╭─ Selected passage

Hi Robert

I figured out the problem just now. To avoid the below error, I had to set
the 'hadoop.http.staticuser.user' property in core-site.xml (defaults to
dr.who). I can now get runtime data from AppMaster using *curl* as well as
in GUI.

I wonder if we have to set this property even when we are not specifying
the yarn web-proxy address (when it runs as part of RM by default) as well.
If yes, was it documented somewhere which I failed to see? :(

Anyways, thanks for your response so far.

Regards,
Prajakta



On Mon, Jul 9, 2012 at 3:29 PM, Prajakta Kalmegh <pkalm...@gmail.com> wrote:

> Hi Robert
>
> I started the proxyserver explicitly by specifying a value for the
> yarn.web-proxy.address in yarn-site.xml. The proxyserver did start and I
> tried getting the JSON response using the following command :
>
> curl --compressed -H "Accept: application/json" -X GET "

╰─
╭─ Stored data

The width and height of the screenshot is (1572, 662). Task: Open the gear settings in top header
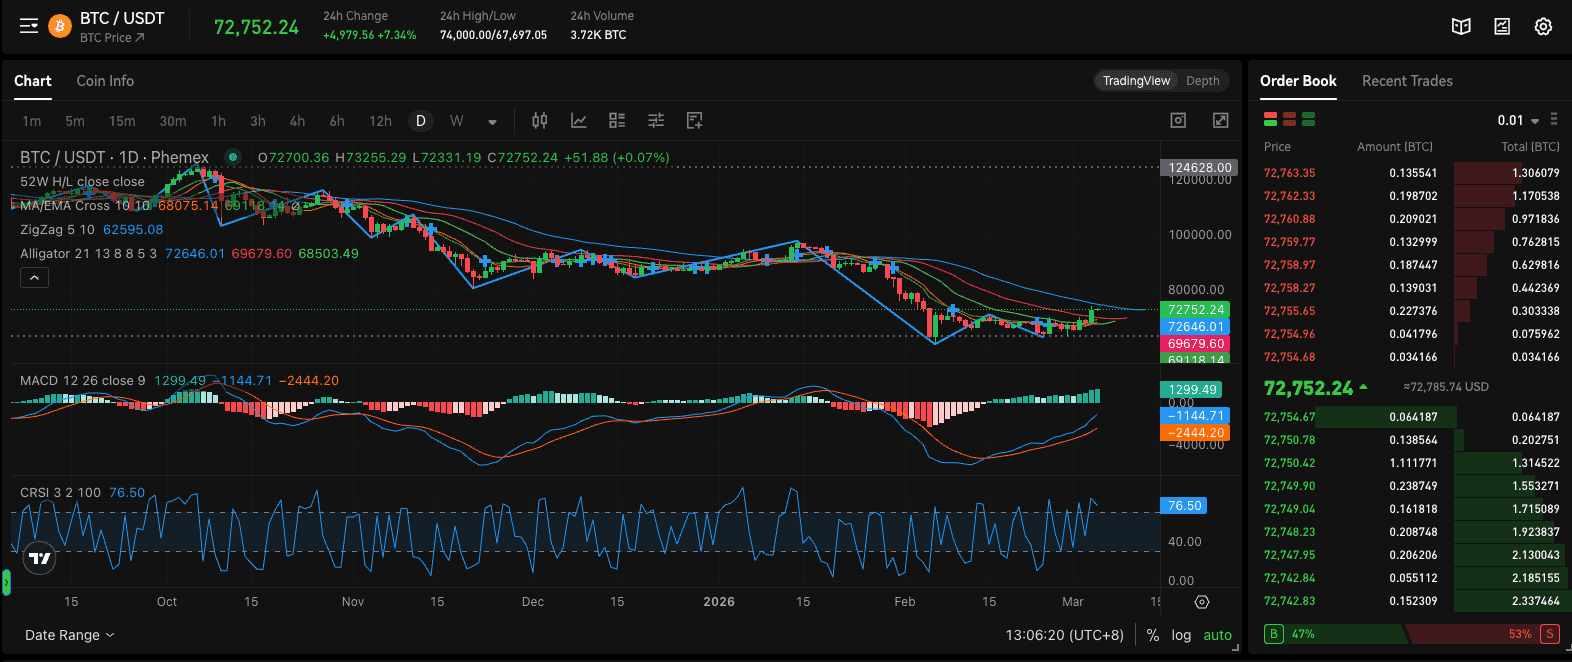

╰─

## Work instructions
1. In the YARN mailing-list thread, which property did Prajakta have to set in core-site.xml to avoid the error?
2. Please carry on the YARN mailing-list thread from the point where it stops.
The data is not needed here.

## Answers given
1. The 'hadoop.http.staticuser.user' property.

2.
> http://localhost:8090/proxy/application_1341823967331_0001/ws/v1/mapreduce/jobs/job_1341823967331_0001
> "
>
> However, it refused connection and below is the excerpt from the
> Proxyserver logs:
> ---------
> 2012-07-09 14:26:40,402 INFO org.mortbay.log: Extract
> jar:file:/home/prajakta/Projects/IRL/hadoop-common/hadoop-dist/target/hadoop-3.0.0-SNAPSHOT/share/hadoop/mapreduce/hadoop-yarn-common-3.0.0-SNAPSHOT.jar!/webapps/proxy
> to /tmp/Jetty_localhost_8090_proxy____.ak3o30/webapp
> 2012-07-09 14:26:40,992 INFO org.mortbay.log: Started
> SelectChannelConnector@localhost:8090
> 2012-07-09 14:26:40,993 INFO
> org.apache.hadoop.yarn.service.AbstractService:
> Service:org.apache.hadoop.yarn.server.webproxy.WebAppProxy is started.
> 2012-07-09 14:26:40,993 INFO
> org.apache.hadoop.yarn.service.AbstractService:
> Service:org.apache.hadoop.yarn.server.webproxy.WebAppProxyServer is started.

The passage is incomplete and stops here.